なお戻ったら欠けた頭を見た仲間に大爆笑されてしまうということを、そのときの俺はまだ知らないのだった。
「……で、かぼちゃ頭の怪物はその子にかぼちゃの欠片を置いて消えていたんだってさ」
マイが満足そうに話し終えると、リカとユキの二人は小さく拍手をした。えっへん、と言いたげにマイは無い胸を張っている。
「その話ってどこから?」
噂の出所が気になるリカがそれとなく尋ねるが、マイ自身もあまり覚えていないのか歯切れの悪い答えしか寄越さない。
「にしても、置き土産がかぼちゃの欠片ってなんかシュールだね」
リカが感想を呟くとマイがそうだねぇと賛同する。
「その子は結局かぼちゃの欠片をどうしたんだろう」
微妙な終わり方をした噂話に案の定リカが食いついているが、リカの疑問はマイが知らない以上解決することは無い。
「食べた、とか?」
マイとリカがかぼちゃの欠片の行く末について話していると、それまで口をつぐんでいたユキが呟いた。
「おいしかったと思うよ」
マイとリカの二人はきょとんとユキを見つめる。すると、ユキは両手をぶんぶん振って弁解した。
「い、いやそうなんじゃないかなーって思っただけ」
美味しくないと話的に面白くないからね、とリカが同調してくれる。何とか乗り切ったユキは胸を撫で下ろしていると背後から声が上がった。
「あーー、ユキこれどうしたのーー!?」
いつの間にかユキの背後に移動していたマイはユキの鞄を覗き込んでいた。鞄にはかぼちゃのクッキーにプリン、人参のカップケーキ、かぼちゃの形をしたチョコレートなどがこれでもかと詰め込まれており、いまからプチハロウィンパーティが開けそうな程だった。
「あー……、親戚の子たちにあげようと思って」
即座に思いついた理由をユキは発するが、マイは物欲しそうにこちらを上目遣いで見つめてくる。

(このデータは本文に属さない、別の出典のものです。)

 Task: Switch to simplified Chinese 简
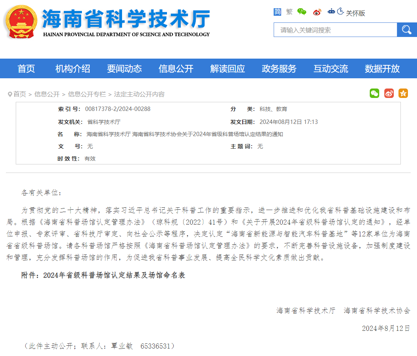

「ごめん、数が決まってるから……。今度また作ってくるから、ね?」
なんとか切り抜けようと説得するが、マイは変わらず見つめてくる。さてどうしたものか、と考えているとリカがマイに後ろから抱きついた。
「ほらユキも困ってるじゃん。今度って言ってるし今日は我慢しような?」
うー、と文句を言いたそうにしていたが最終的に今度ね! とマイが折れる形で切り抜けることができた。流石リカ、マイの扱いにも手馴れている。
「じゃ、私そろそろ行くね」
お菓子が詰まって重くなったバッグを掴み、二人に向けて言葉を紡ぐ。
「おう、親戚のお子さんたちと仲良くな」
「今度だからねー!」
手をひらひらさせるリカと、どうしても食べたいのか念を押してくるマイと別れ、ユキは駅へと急ぐ。辺りは既に真っ暗になっていた。

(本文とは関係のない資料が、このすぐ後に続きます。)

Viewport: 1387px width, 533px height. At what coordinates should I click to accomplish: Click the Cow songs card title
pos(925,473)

あの日、目覚めると机にかぼちゃの欠片と『ハッピーハロウィン』と書かれた紙だけが残されていた。窓の鍵は開いていたのでそこから逃げたのだろう。あの時感じていたもやもやは綺麗さっぱりとなくなっていて、引きずることなく過ごすことができた。バッグに入れていた告白のついでに渡す予定だったクッキーも姿を消しており、きっとかぼちゃ頭が食べたのだろうと適当に推測している。あの時、私を正してくれたお礼にクッキー一袋というも少なすぎると感じたので、その後お菓子を作って駅前を中心に探していたのだが、かぼちゃ頭を見つけることはついに叶わなかった。
でも、今日なら。ハロウィンと呼ばれる今日ならばきっと彼に会うことができると私は確信していた。あのときのお礼を述べたいし、このお菓子も渡したい。そして私の気持ちを聞いて欲しい。

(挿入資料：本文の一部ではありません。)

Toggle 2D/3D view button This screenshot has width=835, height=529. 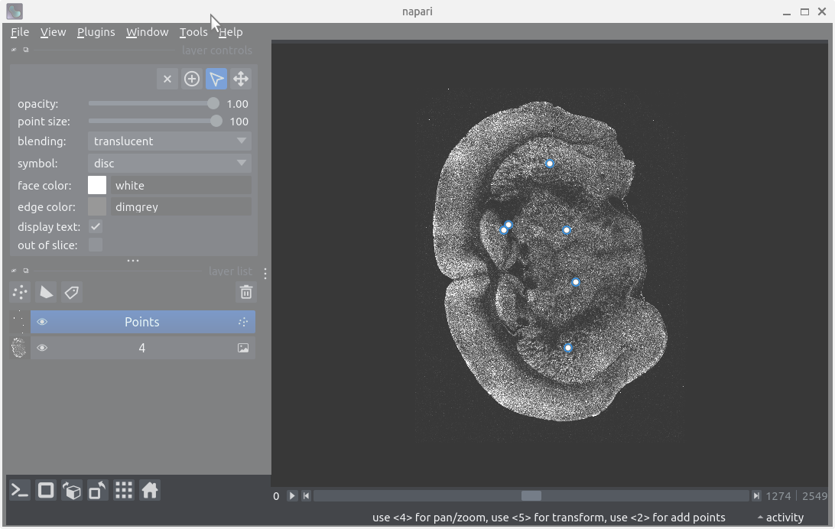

はやる気持ちに押されるように私は駆け足で向かったからか、あの時出会った時間よりも早く駅に辿り着いた。駅は相変わらずさびれており、駅前にはガラの悪そうな人たちや騒がしいサラリーマンぐらいしかいなかった。あの時とほとんど同じ状況に不思議と口角があがる。
私がかぼちゃ頭と会ったとして、お礼を言ってお菓子を渡したら、それで終わりなのだろうか。そもそも一年振りの再会なのだ、かぼちゃ頭は覚えてくれているのだろうか。
様々な気持ちをなんとか抑え込んでいると後ろから聞き覚えのある声がした。考え事を全て投げ捨て、私は満面の笑みで振り向く。